◆ Work instruction A ◆
Answer these about the course descriptions:
(i) In which term is R Programming for Social Scientists offered?
(ii) How many parts does the text analysis course have?
(iii) Which two courses are named as examples of courses that Statistical Foundations for Data Science is a prerequisite for?
◆ Work instruction B ◆
From the course descriptions, copy the stretch from "## [Spring 2024]" through "for Social Scientists." word for word.

◆ Given passage ◆
++++++++

ByungKoo Kim

## [Summer 2024] Machine Learning for Social Scientists

This course provides an overview of machine learning methods and their applications to social science research. In this course, we will learn the basic framework of machine learning, popular machine learning methods -- supervised, semi-supervised, and unsupervised learning -- and their social science applications. The topics covered in this course include the bias-variance trade-off, the curse of dimensionality, decision trees, random forests, naive Bayes, boosting models, support vector machines, PCA, k-nearest neighbors, hierarchical clustering, kernel-based clustering techniques, and topic models for text data.

## [Summer 2024] Text Analysis for Social Scientists

In this course, we learn statistical/computational theories and tools for text analysis. The course has three parts. First, we will cover statistical/computational preliminaries such as Dirichlet distribution, multinomial distribution, and cosine similarity. The second part of the course is dedicated to learning core concepts and frameworks of text analysis. In this part, we learn how to represent text data for quantitative analysis. Specifically, students will be introduced to concepts such as tokens, document-feature matrix, bag-of-words, word embed- ding, tf-idf, and etc. Finally, we cover statistical/computational models for text data. These include LDA-based methods, word2vec, and a soft introduction of large language models such as ChatGPT.

## [Spring 2024] R Programming for Social Scientists

This course provides introductory and intermediate-level practice on R programming for Social Science applications. The topics include data cleaning, data wrangling, data visualization, tools for data analysis, loops, basic web scraping, and etc.

## [Fall 2024] Statistical Foundations for Data Science

This course covers essential mathematical and statistical theories for data science. The topics include integral, probability theory, vector space, eigenvalue, gradient, and numerical optimization. Together with R Programming for Social Scientists, this course serves as one of the prerequisites for other data science courses such as Machine Learning for Social Scientists and Text Analysis for Social Scientists.

++++++++

◆ Data for review ◆
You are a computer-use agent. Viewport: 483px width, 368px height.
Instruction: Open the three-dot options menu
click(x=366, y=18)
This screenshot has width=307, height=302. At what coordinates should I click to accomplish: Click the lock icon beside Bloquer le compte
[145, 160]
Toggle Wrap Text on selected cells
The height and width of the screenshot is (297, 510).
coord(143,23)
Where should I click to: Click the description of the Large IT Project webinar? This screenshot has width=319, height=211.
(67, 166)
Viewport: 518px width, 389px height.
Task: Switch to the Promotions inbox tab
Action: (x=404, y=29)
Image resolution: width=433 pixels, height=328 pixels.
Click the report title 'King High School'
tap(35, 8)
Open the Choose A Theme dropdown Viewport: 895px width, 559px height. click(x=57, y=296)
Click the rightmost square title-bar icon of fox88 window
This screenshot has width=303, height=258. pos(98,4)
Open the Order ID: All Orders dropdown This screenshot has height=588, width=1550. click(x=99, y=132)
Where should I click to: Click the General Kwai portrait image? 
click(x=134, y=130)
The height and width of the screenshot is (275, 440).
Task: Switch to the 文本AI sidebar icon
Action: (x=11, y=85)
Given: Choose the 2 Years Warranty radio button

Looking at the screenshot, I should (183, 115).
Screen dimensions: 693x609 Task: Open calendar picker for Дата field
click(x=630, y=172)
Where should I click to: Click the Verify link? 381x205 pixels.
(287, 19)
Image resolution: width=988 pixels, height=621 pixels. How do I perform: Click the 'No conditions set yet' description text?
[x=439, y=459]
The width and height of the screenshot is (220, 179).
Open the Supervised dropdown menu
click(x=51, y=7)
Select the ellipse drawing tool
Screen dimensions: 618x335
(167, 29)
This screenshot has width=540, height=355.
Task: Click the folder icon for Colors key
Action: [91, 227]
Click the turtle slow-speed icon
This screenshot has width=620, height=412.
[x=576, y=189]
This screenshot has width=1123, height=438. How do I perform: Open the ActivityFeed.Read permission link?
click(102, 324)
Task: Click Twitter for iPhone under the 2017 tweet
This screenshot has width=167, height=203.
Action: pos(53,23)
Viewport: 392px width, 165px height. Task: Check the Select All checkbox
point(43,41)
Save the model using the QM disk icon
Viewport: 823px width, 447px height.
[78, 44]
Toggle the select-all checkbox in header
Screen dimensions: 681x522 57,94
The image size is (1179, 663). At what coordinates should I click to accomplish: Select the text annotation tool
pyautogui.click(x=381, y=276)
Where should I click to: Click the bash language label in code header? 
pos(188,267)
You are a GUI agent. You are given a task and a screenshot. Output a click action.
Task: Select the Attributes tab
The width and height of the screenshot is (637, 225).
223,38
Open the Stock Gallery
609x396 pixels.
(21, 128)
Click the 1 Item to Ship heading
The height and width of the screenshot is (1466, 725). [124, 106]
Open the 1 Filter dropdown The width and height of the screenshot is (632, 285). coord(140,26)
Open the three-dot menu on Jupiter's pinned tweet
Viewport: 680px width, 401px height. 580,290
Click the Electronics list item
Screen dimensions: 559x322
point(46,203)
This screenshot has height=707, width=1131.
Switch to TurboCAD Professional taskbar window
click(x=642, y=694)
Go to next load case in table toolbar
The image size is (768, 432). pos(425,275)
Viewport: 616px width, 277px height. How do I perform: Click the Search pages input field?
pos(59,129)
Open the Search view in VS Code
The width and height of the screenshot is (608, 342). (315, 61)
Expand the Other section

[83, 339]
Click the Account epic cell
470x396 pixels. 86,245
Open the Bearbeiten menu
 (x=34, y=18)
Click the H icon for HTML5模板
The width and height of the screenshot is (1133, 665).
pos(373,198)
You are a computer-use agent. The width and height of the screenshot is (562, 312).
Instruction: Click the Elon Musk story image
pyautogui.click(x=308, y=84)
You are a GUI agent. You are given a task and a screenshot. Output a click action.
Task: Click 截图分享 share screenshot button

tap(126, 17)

++++++++

◆ Task response A ◆
(i) Spring 2024
(ii) Three
(iii) Machine Learning for Social Scientists and Text Analysis for Social Scientists

◆ Task response B ◆
## [Spring 2024] R Programming for Social Scientists

This course provides introductory and intermediate-level practice on R programming for Social Science applications. The topics include data cleaning, data wrangling, data visualization, tools for data analysis, loops, basic web scraping, and etc.

## [Fall 2024] Statistical Foundations for Data Science

This course covers essential mathematical and statistical theories for data science. The topics include integral, probability theory, vector space, eigenvalue, gradient, and numerical optimization. Together with R Programming for Social Scientists, this course serves as one of the prerequisites for other data science courses such as Machine Learning for Social Scientists and Text Analysis for Social Scientists.